[TASKS]
• 1. Please repeat the stretch of the commentary on centrist politics from "As Schmitt points" through "the power it wields.", copying it word for word.
• 2. Summarize the commentary on centrist politics in two sentences.

[SOURCE DOCUMENT]
Few senators in history have held the veto power that Lieberman, Mary Landrieu of Louisiana, Ben Nelson of Nebraska, and a few others hold in the current political structure. The closest parallel would be the Southern Caucus of the 1940s through the 1960s, by which the (even more) conservative Democrats of that era used the seniority system and committee chairmanships to block civil rights legislation and many other progressive priorities. Lieberman, Landrieu, and Nelson, however, exert their power without leadership positions or control of key committees. No Labels, Third Way, and Americans Elect seem designed to strengthen this already-overempowered bloc.

The strongest example of this has to be the third-party movement’s obsession with the end of reducing the long-term deficit by the means of bipartisanship. I would argue that the economic crisis and climate change pose more dire emergencies than the long-term deficit, and that while deficit reduction is a worthy goal, bipartisan agreement is a doomed mechanism to achieve it. But elite centrists nonetheless managed to foist both their desired end and their desired means onto the top of the political agenda for about a year. We tried absolutely everything – official  bipartisan commissions within Congress, official bipartisan commissions outside Congress, unofficial bipartisan commissions within Congress, informal bipartisan working groups within Congress, a blizzard of panels, doomsday triggers. Nothing worked.

As Schmitt points out, there is a principal known as Duverger’s Law that holds that political systems using winner-take-all methods invariably lead to two-party duopolies. It would be great to reform the voting system to open up the possibility of multiple parties. But the disappointed centrist elite remains wedded to impossible solutions, unaware of the actual constraints and unwilling to acknowledge the power it wields.

[DATA SEGMENT]
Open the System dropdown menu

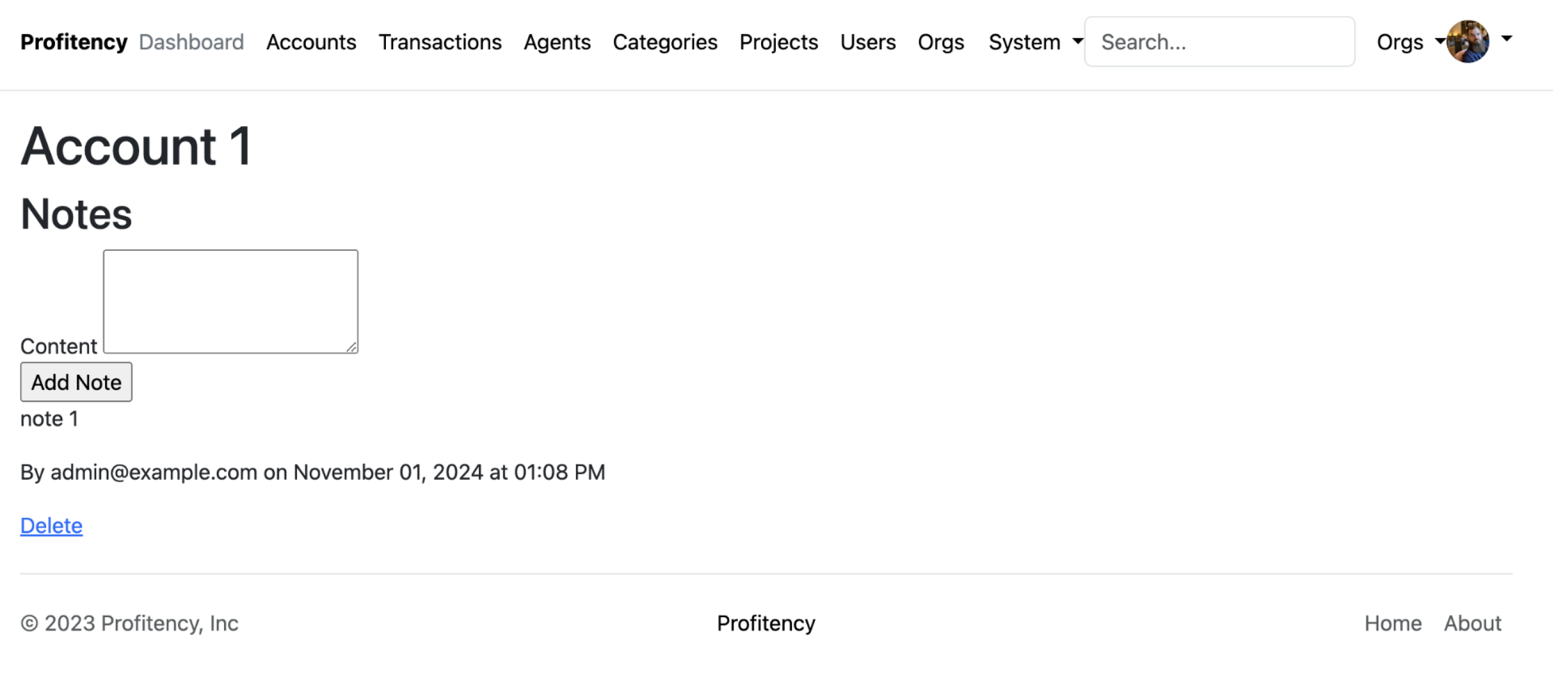[1035, 42]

[TASK RESULTS]
• 1.
As Schmitt points out, there is a principal known as Duverger’s Law that holds that political systems using winner-take-all methods invariably lead to two-party duopolies. It would be great to reform the voting system to open up the possibility of multiple parties. But the disappointed centrist elite remains wedded to impossible solutions, unaware of the actual constraints and unwilling to acknowledge the power it wields.

• 2. A small bloc of senators, including Lieberman, Landrieu, and Nelson, holds an unusual veto power without leadership positions or key committees, and groups such as No Labels, Third Way, and Americans Elect seem designed to strengthen that bloc. The strongest example is the third-party movement's push to cut the long-term deficit through bipartisanship, which put that goal atop the agenda for about a year while commissions, panels, and doomsday triggers all failed, yet the centrist elite remains wedded to impossible solutions and unaware of constraints such as Duverger's Law.